People’s medicines were managed and administered safely. Staff who administered medicines were trained and competent to do so.
People were treated with kindness and compassion. Their privacy, dignity and independence was respected and promoted. The care staff and managers knew and respected the people they were caring for.
People were protected against abuse and neglect. Staff had the knowledge and confidence to identify safeguarding concerns and acted on these to keep people safe.
Staffing levels were sufficient for people to receive care they needed. The registered manager acknowledged that call bell responses had at times been slow and was already acting to improve these.
Safety was promoted in the staff recruitment process, with pre-employment checks to help ensure staff were of good character and suitable to work in a care setting.
The premises and equipment were well maintained. The building was visibly clean and smelt fresh. Staff had training in infection prevention and control, including hand hygiene. They used protective equipment, such as disposable gloves and confirmed this was readily available.
Staff followed clear reporting procedures for accidents and incidents. There was robust oversight by the registered manager and by the provider’s senior management team.
People’s physical, mental health and social needs were assessed holistically, and care was planned and delivered accordingly. Assessments and care plans were reviewed regularly with the involvement of people and their relatives. People received individualised care that was responsive to their needs.
Technology and equipment was used to enhance the delivery of care and support
Care was delivered by staff with the skills and knowledge to provide effective support.
People told us the food was very good, always served hot and with ample portions. Where people required assistance from staff, this was provided sensitively, at the person’s pace.
People’s weights were monitored and appropriate action taken if people were identified as being at risk of malnutrition, such as pursuing referral to a dietitian. Similarly, if people were observed to have difficulty swallowing, a swallowing assessment was sought with a speech and language therapist.

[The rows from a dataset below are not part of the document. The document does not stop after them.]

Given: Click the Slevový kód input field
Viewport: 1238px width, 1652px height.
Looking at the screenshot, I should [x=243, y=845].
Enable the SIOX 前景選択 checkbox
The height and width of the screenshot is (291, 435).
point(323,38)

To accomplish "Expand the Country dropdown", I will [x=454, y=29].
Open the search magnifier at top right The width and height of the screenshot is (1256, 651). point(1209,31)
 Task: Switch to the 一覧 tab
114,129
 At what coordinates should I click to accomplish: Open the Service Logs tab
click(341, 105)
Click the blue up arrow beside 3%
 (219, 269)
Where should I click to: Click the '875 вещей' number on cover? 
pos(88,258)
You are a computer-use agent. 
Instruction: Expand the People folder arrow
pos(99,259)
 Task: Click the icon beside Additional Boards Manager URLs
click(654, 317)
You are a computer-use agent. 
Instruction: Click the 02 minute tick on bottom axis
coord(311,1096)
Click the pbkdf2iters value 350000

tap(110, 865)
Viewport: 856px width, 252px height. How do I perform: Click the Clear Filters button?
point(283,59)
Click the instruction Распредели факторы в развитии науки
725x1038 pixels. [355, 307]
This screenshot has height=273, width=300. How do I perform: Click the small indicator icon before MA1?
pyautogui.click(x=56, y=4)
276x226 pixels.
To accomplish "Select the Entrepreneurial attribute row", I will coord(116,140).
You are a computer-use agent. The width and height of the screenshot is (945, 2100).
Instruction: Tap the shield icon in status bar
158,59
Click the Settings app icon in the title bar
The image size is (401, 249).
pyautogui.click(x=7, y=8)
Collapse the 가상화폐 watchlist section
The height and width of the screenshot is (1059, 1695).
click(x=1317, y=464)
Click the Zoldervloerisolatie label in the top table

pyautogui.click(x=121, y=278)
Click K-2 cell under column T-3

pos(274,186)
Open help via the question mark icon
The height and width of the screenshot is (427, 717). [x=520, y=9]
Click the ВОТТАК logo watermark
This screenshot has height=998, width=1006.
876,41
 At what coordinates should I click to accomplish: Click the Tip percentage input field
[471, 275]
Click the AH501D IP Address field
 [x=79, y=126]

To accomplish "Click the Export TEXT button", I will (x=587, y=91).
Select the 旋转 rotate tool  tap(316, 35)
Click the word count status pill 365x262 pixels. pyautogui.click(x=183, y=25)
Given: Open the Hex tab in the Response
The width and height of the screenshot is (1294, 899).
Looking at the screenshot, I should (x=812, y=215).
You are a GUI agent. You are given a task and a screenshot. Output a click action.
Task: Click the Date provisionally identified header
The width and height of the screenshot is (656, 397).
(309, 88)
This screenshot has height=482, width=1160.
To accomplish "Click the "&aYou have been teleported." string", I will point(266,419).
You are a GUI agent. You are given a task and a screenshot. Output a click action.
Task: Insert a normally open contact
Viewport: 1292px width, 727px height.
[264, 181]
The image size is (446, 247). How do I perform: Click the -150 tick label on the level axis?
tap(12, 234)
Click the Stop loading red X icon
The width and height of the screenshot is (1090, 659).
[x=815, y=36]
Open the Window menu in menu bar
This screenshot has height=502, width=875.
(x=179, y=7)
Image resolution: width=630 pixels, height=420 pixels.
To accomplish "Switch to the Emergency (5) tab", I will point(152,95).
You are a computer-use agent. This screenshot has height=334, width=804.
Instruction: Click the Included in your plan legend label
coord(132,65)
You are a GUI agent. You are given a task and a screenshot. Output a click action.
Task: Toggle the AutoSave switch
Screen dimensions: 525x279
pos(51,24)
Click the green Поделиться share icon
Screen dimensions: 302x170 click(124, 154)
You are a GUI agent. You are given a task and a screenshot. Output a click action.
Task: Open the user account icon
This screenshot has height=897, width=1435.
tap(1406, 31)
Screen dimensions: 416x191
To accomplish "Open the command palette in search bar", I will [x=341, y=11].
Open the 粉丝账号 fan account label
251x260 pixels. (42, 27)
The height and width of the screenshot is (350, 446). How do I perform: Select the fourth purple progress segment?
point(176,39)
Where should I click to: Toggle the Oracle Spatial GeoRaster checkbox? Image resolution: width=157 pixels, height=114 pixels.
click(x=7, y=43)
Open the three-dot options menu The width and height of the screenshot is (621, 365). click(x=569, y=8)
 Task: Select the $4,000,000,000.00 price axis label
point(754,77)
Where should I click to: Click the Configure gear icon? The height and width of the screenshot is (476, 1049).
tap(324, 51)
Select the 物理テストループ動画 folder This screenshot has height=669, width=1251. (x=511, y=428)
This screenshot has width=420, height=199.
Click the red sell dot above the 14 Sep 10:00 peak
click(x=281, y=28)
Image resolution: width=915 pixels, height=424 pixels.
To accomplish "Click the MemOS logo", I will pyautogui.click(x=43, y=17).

People had access to healthcare services, such as doctors and district nurses, and were supported to manage their health.
Staff worked in line with the requirements of the Mental Capacity Act 2005, including the deprivation of liberty safeguards. People were supported to express their views and to be involved in decisions about their care.
The service was actively involved in building community connections. Many people using the service and its staff were drawn from the local community.
A team of activity coordinators facilitated a programme of individual and group activities based on people’s interests, needs and secret ambitions.
People’s concerns and complaints were taken seriously and used to improve the service.
People were supported, at the end of their lives, to have a comfortable and dignified death.
The service had an open, friendly, informal culture. The registered manager and deputy were accessible to people, relatives and staff. Staff morale had improved since the last inspection and there was a sense of more going on at Dorset House. This included the development of links with local community organisations, which had benefited both residents and staff. Staff were supported through observed practice and supervision.
The service operated openly and transparently. Whenever there was an accident or incident involving a person who used the service, the management team exercised their duty of candour, ensuring that the person, and where appropriate their next of kin, was kept informed. Staff understood and had confidence in the provider’s whistleblowing procedures.
The registered manager and provider maintained oversight of the service, to manage risks, maintain and improve the quality of the service and meet legal requirements.